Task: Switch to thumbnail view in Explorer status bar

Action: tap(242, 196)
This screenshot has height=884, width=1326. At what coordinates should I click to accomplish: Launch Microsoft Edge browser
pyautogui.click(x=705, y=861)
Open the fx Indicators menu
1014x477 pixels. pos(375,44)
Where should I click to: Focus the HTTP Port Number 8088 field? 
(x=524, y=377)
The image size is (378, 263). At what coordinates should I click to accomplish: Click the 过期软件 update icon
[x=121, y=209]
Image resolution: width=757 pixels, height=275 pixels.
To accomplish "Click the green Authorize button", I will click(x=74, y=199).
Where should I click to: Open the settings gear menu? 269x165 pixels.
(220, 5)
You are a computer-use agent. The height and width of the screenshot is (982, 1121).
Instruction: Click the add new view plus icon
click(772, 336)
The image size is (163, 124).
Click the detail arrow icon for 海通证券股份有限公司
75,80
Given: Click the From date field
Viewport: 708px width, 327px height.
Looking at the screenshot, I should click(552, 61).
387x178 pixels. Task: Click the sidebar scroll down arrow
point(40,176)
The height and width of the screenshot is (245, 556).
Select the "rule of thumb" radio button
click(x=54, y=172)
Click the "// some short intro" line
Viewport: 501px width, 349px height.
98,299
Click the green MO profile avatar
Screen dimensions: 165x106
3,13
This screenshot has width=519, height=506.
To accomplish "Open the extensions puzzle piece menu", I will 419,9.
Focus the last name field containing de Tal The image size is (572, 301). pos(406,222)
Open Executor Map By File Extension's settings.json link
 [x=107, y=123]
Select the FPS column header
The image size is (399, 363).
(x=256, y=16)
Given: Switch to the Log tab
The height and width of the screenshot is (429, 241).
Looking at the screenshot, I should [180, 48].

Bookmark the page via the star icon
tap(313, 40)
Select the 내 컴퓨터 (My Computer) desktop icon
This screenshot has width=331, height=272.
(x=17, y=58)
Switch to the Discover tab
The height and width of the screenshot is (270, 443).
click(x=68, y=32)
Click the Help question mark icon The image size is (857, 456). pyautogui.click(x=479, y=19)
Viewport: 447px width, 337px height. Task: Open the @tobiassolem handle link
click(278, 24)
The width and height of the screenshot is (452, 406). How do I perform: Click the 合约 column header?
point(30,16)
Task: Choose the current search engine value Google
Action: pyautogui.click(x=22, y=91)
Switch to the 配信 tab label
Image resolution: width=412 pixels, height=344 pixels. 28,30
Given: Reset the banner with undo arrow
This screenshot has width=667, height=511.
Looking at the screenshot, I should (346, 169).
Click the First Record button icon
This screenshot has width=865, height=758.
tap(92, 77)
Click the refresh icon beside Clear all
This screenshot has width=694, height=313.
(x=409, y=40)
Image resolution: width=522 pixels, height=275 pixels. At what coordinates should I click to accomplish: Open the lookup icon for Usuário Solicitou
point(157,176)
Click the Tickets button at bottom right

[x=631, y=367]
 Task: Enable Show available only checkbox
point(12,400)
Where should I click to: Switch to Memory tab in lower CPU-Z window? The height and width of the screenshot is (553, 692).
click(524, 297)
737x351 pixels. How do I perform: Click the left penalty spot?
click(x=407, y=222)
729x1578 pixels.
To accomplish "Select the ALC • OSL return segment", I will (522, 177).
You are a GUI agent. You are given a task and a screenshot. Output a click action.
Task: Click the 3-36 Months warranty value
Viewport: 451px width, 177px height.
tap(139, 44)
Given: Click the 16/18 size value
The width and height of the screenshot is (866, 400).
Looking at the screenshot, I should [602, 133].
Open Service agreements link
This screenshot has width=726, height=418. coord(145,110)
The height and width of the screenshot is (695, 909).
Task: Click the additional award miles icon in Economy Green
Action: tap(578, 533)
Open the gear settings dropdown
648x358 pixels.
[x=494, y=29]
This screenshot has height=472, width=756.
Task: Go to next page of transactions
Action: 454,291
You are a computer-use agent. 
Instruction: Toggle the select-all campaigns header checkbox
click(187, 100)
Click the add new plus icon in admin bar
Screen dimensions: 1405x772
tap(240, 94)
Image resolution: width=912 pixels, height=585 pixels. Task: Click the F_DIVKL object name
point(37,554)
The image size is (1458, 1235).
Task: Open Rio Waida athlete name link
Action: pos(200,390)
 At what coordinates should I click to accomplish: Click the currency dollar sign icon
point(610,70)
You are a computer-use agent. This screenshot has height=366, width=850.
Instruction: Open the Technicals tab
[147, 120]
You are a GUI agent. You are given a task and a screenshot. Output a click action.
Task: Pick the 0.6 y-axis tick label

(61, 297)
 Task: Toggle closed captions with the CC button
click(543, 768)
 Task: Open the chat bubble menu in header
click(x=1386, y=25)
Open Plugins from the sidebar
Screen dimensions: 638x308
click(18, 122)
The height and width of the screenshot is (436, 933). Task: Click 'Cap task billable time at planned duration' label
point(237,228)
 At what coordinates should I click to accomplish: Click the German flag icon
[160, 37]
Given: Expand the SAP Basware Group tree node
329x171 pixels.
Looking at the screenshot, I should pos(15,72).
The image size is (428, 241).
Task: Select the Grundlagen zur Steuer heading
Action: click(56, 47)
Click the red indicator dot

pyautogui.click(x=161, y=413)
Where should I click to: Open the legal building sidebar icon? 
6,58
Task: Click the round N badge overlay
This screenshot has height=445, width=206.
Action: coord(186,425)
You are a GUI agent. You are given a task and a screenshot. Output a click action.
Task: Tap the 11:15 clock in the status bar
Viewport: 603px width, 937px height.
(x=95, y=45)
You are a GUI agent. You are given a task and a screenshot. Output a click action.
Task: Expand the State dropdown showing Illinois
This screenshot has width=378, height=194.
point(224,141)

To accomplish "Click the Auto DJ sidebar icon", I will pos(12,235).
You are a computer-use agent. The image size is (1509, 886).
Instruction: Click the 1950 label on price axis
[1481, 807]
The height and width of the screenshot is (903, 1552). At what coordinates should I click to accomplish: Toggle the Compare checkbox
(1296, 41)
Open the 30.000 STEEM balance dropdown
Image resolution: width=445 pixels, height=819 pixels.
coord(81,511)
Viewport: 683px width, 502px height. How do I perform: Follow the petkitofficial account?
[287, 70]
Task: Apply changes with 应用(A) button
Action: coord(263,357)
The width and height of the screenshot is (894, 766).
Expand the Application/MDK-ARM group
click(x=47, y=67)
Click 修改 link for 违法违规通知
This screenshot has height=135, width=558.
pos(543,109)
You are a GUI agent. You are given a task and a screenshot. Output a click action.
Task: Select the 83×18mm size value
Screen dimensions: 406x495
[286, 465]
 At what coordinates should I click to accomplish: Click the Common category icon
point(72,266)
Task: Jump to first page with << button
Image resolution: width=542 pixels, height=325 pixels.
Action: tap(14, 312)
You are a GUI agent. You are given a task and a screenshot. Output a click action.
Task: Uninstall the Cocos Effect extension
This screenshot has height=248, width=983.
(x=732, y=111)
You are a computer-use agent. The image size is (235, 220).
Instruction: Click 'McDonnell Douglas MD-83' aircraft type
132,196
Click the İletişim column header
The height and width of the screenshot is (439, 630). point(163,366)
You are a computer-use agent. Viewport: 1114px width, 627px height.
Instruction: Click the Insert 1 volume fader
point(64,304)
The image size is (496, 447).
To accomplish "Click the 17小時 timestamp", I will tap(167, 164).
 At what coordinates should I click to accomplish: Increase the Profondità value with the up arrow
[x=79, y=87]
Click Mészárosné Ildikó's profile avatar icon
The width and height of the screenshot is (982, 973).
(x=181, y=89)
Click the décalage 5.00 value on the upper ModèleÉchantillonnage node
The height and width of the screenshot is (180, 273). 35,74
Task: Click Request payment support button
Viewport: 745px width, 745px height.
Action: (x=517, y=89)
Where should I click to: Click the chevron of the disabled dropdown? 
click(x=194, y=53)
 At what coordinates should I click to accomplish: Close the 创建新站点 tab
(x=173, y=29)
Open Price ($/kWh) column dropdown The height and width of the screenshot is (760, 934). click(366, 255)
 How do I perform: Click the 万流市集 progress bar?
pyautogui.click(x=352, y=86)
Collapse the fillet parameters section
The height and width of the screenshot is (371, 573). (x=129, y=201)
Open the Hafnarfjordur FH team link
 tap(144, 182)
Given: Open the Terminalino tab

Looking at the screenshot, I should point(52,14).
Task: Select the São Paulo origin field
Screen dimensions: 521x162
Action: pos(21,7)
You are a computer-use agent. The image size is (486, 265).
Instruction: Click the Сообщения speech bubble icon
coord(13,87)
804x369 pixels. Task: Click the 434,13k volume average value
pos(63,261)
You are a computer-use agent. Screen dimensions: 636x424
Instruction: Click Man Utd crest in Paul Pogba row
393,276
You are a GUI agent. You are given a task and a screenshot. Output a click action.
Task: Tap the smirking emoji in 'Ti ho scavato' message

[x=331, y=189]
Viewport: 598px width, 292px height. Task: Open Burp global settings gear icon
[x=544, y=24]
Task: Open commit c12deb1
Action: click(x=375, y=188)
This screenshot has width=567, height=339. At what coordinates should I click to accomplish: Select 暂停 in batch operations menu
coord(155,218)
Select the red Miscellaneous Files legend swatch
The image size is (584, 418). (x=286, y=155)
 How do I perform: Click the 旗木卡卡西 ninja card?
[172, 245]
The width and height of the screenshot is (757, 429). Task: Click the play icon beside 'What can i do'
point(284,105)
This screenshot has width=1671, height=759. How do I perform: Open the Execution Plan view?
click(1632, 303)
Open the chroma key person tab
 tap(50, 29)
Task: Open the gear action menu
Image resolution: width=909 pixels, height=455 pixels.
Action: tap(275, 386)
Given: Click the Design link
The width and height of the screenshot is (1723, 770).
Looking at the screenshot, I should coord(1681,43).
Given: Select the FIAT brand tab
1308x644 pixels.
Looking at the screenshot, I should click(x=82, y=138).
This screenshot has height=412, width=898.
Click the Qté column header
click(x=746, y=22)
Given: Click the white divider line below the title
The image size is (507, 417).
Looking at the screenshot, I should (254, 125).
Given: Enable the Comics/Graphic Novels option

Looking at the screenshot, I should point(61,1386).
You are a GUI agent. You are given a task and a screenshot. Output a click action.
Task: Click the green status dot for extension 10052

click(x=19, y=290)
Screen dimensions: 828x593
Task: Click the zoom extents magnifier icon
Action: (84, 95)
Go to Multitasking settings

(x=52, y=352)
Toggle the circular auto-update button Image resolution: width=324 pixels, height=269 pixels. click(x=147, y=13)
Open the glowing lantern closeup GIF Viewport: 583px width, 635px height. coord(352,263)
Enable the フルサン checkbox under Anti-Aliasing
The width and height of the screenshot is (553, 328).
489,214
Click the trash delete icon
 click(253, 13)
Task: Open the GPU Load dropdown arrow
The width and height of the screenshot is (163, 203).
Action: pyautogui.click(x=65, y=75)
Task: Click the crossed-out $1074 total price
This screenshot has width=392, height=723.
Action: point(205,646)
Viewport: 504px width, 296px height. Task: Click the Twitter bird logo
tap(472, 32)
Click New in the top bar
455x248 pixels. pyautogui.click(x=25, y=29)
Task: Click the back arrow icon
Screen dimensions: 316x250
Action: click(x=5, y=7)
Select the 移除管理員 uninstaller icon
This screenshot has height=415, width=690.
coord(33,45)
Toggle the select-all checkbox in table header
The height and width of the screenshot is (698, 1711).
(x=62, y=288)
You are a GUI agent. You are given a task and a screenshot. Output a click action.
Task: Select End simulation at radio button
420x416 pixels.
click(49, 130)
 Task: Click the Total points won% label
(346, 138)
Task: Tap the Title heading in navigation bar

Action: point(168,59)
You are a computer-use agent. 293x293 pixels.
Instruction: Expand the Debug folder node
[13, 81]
● ● ● ● ● ● ●
ASSIGNMENT: Return all lines from the data above with "will" in them.

TASK SOLUTION:
To accomplish "Click the green Authorize button", I will click(x=74, y=199).
To accomplish "Open the extensions puzzle piece menu", I will 419,9.
To accomplish "Select the ALC • OSL return segment", I will (522, 177).
To accomplish "Click the Auto DJ sidebar icon", I will pos(12,235).
To accomplish "Click the 17小時 timestamp", I will tap(167, 164).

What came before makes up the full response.